== GOAL OF THE EXERCISE ==
Reproduce verbatim the portion of the passage on gossip and the origins of language between "This is, I fear, the" and "a better term).", inclusive.

== TEXT BLOCK ==
This is, I fear, the ultimate question of Douglas Adam's Hitchhiker's Guide
trilogy. It is difficult for a human being to resist the temptation to ask who
is having sex with who, especially after spending decades building a system
that is designed to answer exactly that question (a.k.a "artificial
intelligence" or perhaps "artificial gossip" would be a better term).

> Gossip, according to Robin Dunbar in his book Grooming, Gossip and the
> Evolution of Language, does for group-living humans what manual grooming
> does for other primates — it allows individuals to service their
> relationships and so maintain their alliances on the basis of the principle:
> if you scratch my back, I'll scratch yours. Dunbar argues that as humans
> began living in increasingly larger social groups, the task of manually
> grooming all one's friends and acquaintances became so time-consuming as to
> be unaffordable.[51] In response to this problem, humans developed 'a cheap
> and ultra-efficient form of grooming' — vocal grooming. To keep your allies
> happy, you now needed only to 'groom' them with low-cost vocal sounds,
> servicing multiple allies simultaneously while keeping both hands free for
> other tasks. Vocal grooming then evolved gradually into vocal language —
> initially in the form of 'gossip.'[51] Dunbar’s hypothesis seems to be
> supported by the fact that the structure of language shows adaptations to
> the function of narration in general.[52]

> Critics of this theory point out that the very efficiency of 'vocal
> grooming' — the fact that words are so cheap — would have undermined its
> capacity to signal commitment of the kind conveyed by time-consuming and
> costly manual grooming.[53] A further criticism is that the theory does
> nothing to explain the crucial transition from vocal grooming — the
> production of pleasing but meaningless sounds — to the cognitive
> complexities of syntactical speech.

== INFORMATION PROVIDED ==
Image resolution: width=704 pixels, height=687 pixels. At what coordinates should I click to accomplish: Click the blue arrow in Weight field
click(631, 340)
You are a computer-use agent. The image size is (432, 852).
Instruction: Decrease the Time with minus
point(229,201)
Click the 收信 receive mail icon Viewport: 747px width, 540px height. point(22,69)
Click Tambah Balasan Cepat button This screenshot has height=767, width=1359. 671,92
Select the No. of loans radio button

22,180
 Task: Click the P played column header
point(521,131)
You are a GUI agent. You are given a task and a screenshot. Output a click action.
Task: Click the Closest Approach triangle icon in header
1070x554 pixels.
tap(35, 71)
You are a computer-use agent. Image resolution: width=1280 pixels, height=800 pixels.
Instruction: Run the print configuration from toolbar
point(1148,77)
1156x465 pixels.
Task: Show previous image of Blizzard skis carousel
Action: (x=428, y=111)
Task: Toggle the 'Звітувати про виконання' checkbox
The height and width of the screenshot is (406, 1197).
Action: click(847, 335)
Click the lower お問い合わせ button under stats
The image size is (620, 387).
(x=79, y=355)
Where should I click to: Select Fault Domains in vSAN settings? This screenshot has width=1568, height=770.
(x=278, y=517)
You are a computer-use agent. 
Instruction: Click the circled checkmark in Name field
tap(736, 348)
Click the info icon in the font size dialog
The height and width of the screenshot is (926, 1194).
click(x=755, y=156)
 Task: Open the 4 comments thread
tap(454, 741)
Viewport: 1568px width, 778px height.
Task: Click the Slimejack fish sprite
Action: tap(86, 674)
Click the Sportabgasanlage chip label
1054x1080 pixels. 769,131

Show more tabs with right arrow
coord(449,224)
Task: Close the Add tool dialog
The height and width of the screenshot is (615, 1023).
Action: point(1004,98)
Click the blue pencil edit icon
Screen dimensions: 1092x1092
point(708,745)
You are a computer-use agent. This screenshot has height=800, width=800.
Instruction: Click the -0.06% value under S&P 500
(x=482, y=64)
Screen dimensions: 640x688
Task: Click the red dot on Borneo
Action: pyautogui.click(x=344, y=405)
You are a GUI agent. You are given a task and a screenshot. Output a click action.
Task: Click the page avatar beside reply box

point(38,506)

== RESULT BELOW ==
This is, I fear, the ultimate question of Douglas Adam's Hitchhiker's Guide
trilogy. It is difficult for a human being to resist the temptation to ask who
is having sex with who, especially after spending decades building a system
that is designed to answer exactly that question (a.k.a "artificial
intelligence" or perhaps "artificial gossip" would be a better term).